Entries supplied:
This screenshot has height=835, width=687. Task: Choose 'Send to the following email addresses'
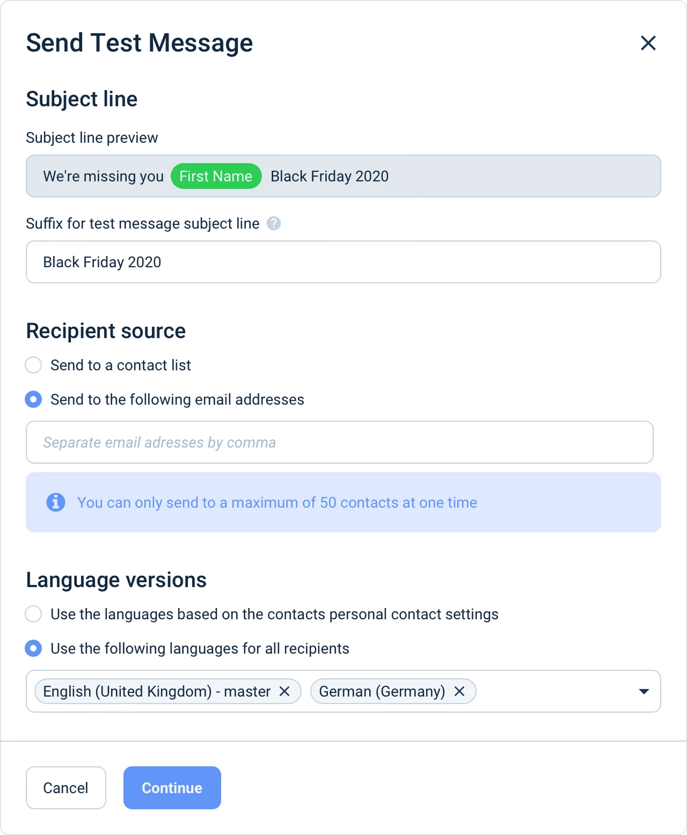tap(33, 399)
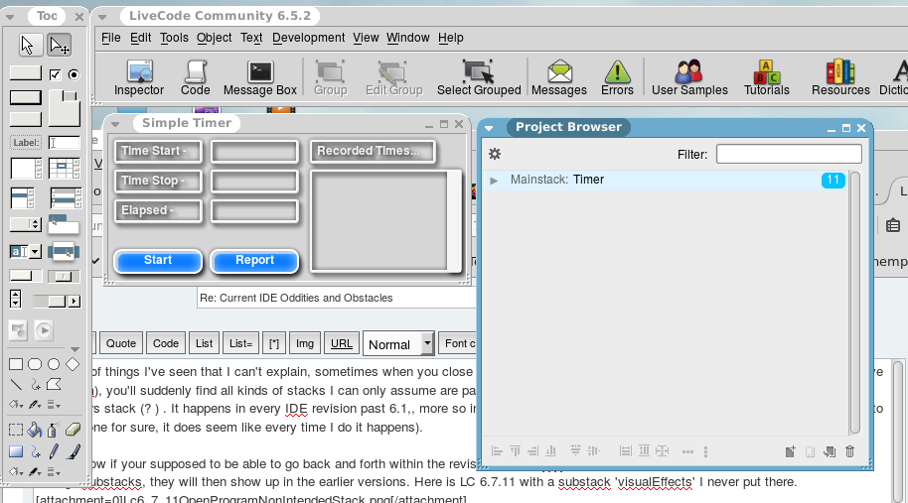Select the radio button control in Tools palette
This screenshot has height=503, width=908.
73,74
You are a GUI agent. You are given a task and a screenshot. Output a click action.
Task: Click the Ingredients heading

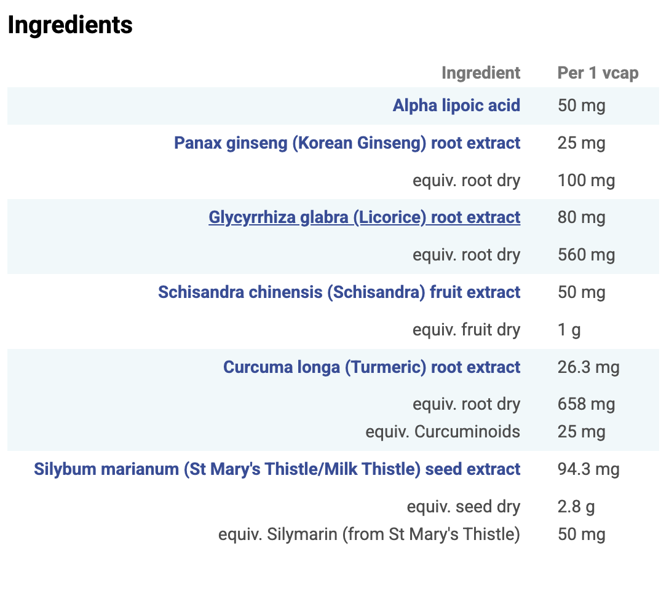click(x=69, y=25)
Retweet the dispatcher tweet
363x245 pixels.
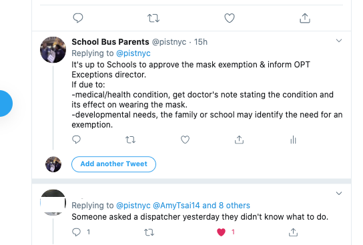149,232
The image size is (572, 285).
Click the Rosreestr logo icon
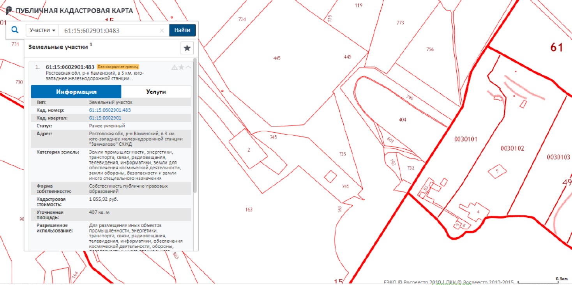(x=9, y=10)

Exercise objective: Output nothing but the records, word for word, and none of their pictures.

Answer space:
This screenshot has height=835, width=687. Task: Choose 'Send to the following email addresses'
tap(33, 399)
Select the radio button control in Tools palette
This screenshot has height=503, width=908.
73,74
You are a GUI agent. You are given a task and a screenshot. Output a click action.
Task: Click the Ingredients heading

click(x=69, y=25)
Retweet the dispatcher tweet
363x245 pixels.
149,232
The image size is (572, 285).
Click the Rosreestr logo icon
(x=9, y=10)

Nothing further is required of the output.